Page extract.
One of Longfellow’s descendants, Layne Longfellow, will participate in a panel discussion Friday night at the University of Maine campus.
Among the events planned for the University of Maine’s Franco-American Center are the showing of a film about Maine’s Acadian people, a panel discussion, and traditional food and music, according to Lisa Desjardins Michaud, communications director for the center, which is housed in Crossland Hall.
Maine filmmaker Brenda Nasberg Jepson’s “The Story of the Acadians” will be screened at 6 p.m. Friday.
The video had its European premiere in France when Gov. John Baldacci presented the film to the French government during a trade mission in October 2005.
A panel discussion featuring Jepson, “Evangeline” scholar Francoise Paradis and Layne Longfellow will follow.
“It’s very important for the Acadians of today to know where they come from and why they are where they are today because of the many sacrifices made by those who came before them,” Michaud said in a telephone interview.
“Taking us back to France where it all started. Exploring the New World in search of a better life,” she said.
“The hard-working, inventive, friendly Acadians were a determined people. It’s important to keep their legacy alive and to pass down to future generations their history and culture,” she said.
“My hopes for those attending are they leave … that evening with a greater sense of what the Acadians accomplished before the ‘Grand Derangement’ and how they persevered after,” Michaud said, adding, “I am proud to be of Acadian and Quebecois descent.”
Jepson’s film shows how a nation without borders has survived for more than 250 years and has become even stronger for its struggles.
While the story of the Acadians has been retold many times in different forms, Jepson’s documentary goes to the very beginnings of the saga – to St. Croix Island, off modern Calais, where the French first settled off the coast of Maine in 1604.
“I felt that to truly understand what had happened to the Acadians at the time of their deportation from their beloved Acadia in 1755, the viewer needed to understand where they were coming from – literally and metaphorically,” Jepson said.The quest to discover who the Acadians were took Jepson to various parts of coastal Maine and Nova Scotia for filming.
It also took her to France.
“I felt that to tell the whole story I needed to find out who these French people were who came to settle New France. Where did they come from in France? What were their lives like before they left? Why did they leave France?” she wondered.

Required task.
According to the article on the Acadian film screening, where did the French first settle off the coast of Maine, and in what year?

Supplied records.

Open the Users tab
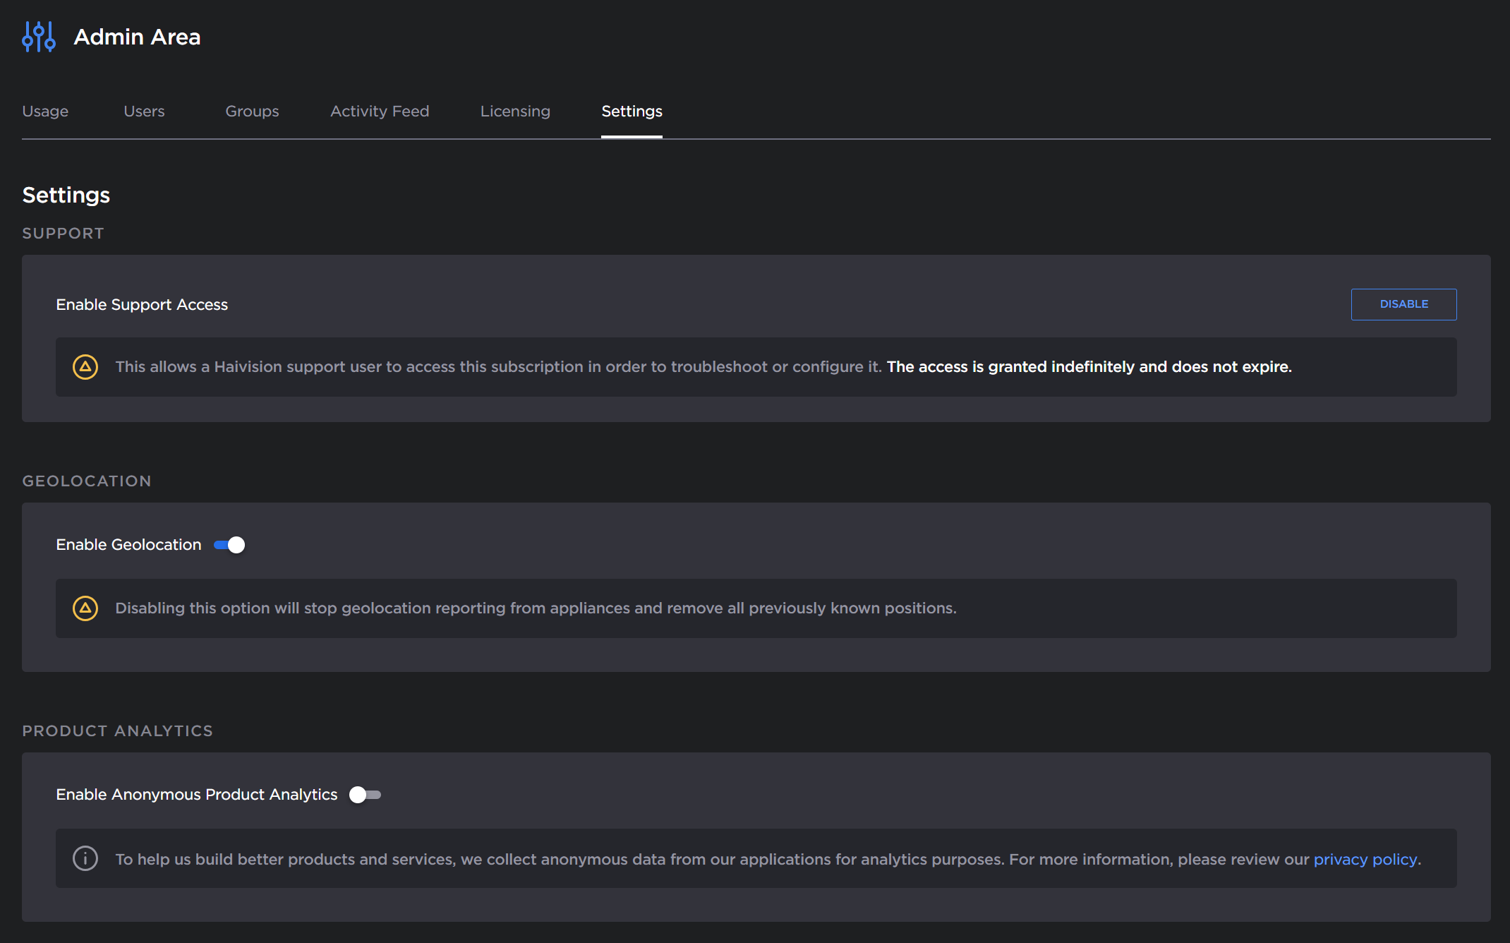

==

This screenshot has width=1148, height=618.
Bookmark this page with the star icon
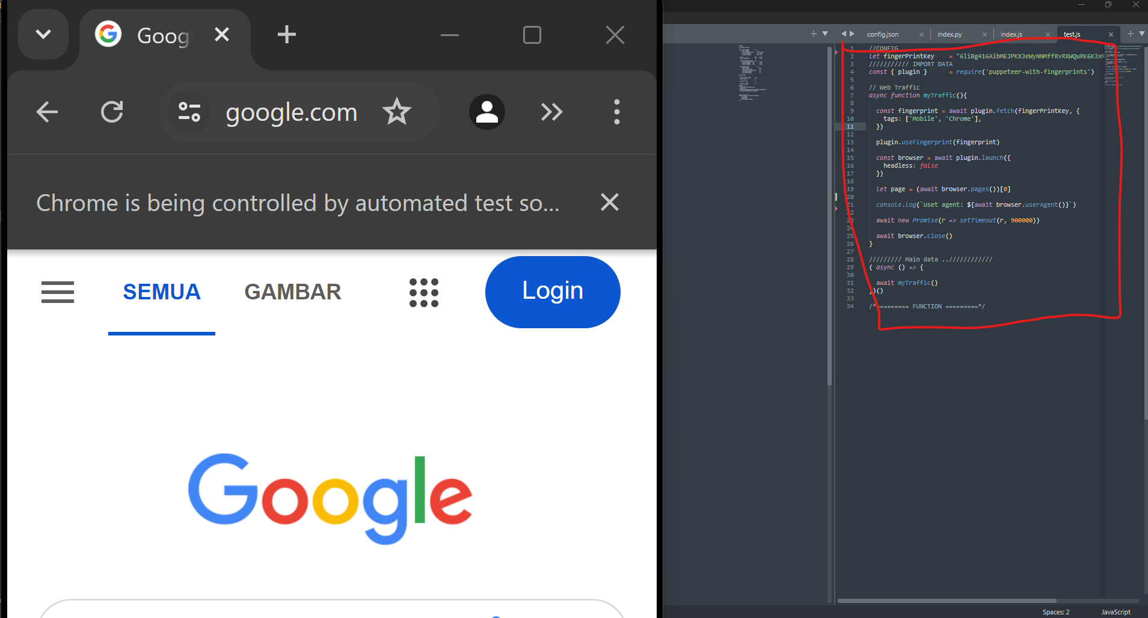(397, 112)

Response to this exercise.
On St. Croix Island, off modern Calais, in 1604.